[[ Given entries open ]]

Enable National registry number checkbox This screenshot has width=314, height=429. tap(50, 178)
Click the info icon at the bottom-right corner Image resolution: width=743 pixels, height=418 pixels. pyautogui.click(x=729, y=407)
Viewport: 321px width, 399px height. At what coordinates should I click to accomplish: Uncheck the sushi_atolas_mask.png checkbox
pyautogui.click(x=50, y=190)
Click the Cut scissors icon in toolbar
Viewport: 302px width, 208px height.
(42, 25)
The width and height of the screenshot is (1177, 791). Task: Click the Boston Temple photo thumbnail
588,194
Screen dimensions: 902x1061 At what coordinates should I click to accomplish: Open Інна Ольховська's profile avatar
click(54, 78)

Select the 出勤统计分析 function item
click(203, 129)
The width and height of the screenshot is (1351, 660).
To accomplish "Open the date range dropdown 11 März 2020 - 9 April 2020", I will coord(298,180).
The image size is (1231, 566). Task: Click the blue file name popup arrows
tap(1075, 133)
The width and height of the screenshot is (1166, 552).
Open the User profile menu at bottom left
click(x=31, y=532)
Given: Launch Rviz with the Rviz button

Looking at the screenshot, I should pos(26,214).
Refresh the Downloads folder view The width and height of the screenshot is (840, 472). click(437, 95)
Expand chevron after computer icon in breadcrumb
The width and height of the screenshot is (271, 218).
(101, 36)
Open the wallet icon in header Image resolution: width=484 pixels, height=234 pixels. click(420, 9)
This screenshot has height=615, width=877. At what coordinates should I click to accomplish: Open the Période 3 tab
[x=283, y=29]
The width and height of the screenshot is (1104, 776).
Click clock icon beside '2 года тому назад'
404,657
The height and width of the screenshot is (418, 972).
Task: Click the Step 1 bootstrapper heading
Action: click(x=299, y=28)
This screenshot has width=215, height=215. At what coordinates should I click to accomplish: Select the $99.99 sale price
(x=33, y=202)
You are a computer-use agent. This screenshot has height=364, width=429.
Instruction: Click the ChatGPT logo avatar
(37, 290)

[[ Given entries closed ]]

Exercise goal :: Reproduce the lines above, beginning at the line with "The image size" and stopping after the line with "Open the wallet", exactly as they are.

Problem solution ::
The image size is (1231, 566). Task: Click the blue file name popup arrows
tap(1075, 133)
The width and height of the screenshot is (1166, 552).
Open the User profile menu at bottom left
click(x=31, y=532)
Given: Launch Rviz with the Rviz button

Looking at the screenshot, I should pos(26,214).
Refresh the Downloads folder view The width and height of the screenshot is (840, 472). click(437, 95)
Expand chevron after computer icon in breadcrumb
The width and height of the screenshot is (271, 218).
(101, 36)
Open the wallet icon in header Image resolution: width=484 pixels, height=234 pixels. click(420, 9)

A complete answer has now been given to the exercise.